Not “MOTHER TONGUE”: Cantonese is Hong Kong’s Official Language

Not “MOTHER TONGUE”: Cantonese is Hong Kong’s Official Language

In the post-1997 Hong Kong, “mother tongue” is a political issue designed to control and brainwash Hong Kongers. This issue was brought about by former Chief Executive Tung Chee Hwa in his policy of using Chinese as the medium of instruction in schools in Hong Kong (the so-called “Mother Tongue Education Policy”). When would you ever need to declare what your mother tongue is? When you are in a foreign place. For instance, if you are emigrating to France, the immigration official would customarily ask you what your mother tongue is. This is because you, as an immigrant, are considered a foreigner in France.
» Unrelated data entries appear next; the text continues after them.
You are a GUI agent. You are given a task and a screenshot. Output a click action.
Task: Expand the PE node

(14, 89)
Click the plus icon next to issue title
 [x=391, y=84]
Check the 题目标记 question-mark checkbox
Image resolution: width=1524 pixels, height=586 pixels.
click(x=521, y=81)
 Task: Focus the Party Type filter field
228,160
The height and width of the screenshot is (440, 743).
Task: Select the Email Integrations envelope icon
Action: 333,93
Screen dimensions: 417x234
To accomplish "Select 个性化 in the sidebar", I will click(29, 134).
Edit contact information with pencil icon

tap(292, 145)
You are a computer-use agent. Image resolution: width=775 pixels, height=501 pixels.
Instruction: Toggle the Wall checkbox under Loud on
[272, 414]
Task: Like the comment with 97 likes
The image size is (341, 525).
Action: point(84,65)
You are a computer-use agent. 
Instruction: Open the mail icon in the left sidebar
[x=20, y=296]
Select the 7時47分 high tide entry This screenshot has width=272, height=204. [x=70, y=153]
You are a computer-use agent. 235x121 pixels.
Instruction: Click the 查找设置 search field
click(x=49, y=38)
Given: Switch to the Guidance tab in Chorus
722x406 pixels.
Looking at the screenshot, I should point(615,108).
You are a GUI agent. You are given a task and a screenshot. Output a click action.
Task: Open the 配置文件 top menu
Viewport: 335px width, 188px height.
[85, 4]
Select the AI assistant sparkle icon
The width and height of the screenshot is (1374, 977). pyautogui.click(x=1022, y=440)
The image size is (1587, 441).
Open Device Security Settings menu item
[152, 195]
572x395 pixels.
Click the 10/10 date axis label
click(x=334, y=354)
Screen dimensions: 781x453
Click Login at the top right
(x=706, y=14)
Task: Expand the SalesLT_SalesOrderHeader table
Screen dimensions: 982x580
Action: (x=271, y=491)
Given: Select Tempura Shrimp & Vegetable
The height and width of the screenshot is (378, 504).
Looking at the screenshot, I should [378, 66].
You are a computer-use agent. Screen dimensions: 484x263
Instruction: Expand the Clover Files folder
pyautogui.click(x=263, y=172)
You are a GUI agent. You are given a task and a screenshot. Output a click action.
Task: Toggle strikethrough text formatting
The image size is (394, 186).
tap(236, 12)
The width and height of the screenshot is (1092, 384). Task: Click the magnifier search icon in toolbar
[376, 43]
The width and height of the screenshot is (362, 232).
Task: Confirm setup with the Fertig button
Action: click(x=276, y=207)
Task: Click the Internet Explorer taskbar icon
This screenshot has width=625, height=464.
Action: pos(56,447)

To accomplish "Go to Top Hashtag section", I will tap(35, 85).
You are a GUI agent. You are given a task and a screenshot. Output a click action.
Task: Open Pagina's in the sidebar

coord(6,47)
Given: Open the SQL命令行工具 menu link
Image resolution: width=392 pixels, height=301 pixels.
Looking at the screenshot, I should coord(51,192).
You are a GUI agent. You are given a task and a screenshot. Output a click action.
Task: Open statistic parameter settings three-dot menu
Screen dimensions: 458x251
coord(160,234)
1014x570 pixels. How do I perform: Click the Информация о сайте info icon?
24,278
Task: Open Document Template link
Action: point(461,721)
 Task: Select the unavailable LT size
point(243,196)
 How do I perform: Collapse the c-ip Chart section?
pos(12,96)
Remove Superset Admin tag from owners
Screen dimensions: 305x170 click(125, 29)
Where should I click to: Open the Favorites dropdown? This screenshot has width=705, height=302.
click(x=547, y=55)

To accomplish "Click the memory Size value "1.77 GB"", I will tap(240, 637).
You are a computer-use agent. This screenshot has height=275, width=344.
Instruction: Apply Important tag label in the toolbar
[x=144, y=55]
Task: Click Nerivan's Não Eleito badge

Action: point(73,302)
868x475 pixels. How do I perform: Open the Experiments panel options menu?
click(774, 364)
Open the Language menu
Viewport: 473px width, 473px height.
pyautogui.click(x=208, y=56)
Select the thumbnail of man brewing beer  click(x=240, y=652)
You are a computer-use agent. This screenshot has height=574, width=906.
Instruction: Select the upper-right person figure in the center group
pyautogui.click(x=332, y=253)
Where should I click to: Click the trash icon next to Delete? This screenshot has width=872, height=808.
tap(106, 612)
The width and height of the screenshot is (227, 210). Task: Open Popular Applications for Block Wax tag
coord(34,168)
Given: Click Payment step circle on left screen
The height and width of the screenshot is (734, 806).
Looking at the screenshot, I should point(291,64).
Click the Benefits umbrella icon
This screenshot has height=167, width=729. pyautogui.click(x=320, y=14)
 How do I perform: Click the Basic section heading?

Would a French official ever ask someone who appears to be a French national what his/her mother tongue is? Of course not, as people native to the country would feel offended by such a question.

The concept of “mother tongue” detaches you from your homeland and your native country. It is a concept that puts Hong Kongers and new immigrants to Hong Kong on an equal footing. Since you are no different from a new immigrant in your homeland, sooner or later the government will say to you, “Well since you know how to speak Mandarin, but the newcomers do not speak Cantonese, you should start speaking Mandarin from now on.” When the government gets you running around in circles and declaring your “mother tongue” as Cantonese, you have fallen into their traps and gotten into trouble. You have turned yourself into a stranger in your homeland. When you act like a sheep and start talking about your “mother tongue” like everyone else, Hong Kong will soon become foreign and unrecognizable.

So you think that the communist party is stupid? They’re not. The upper echelon in the Hong Kong communist regime consists of a bunch of specialists who are good at playing the evil game of manipulating herd mentality and reconstructing language, something that the good-for-nothing communists are exceptionally good at. For example, in Cantonese we say “zou2 san4” (Jyutping pronunciation) or “zou2 on1” (Jyutping pronunciation) in Classical Chinese when we say “good morning”. Yet these government officials in their 50s or 60s, all born and bred in Hong Kong, would deliberately use the northern Chinese vernacular and say “zao shang hao” (Mandarin pronunciation) instead.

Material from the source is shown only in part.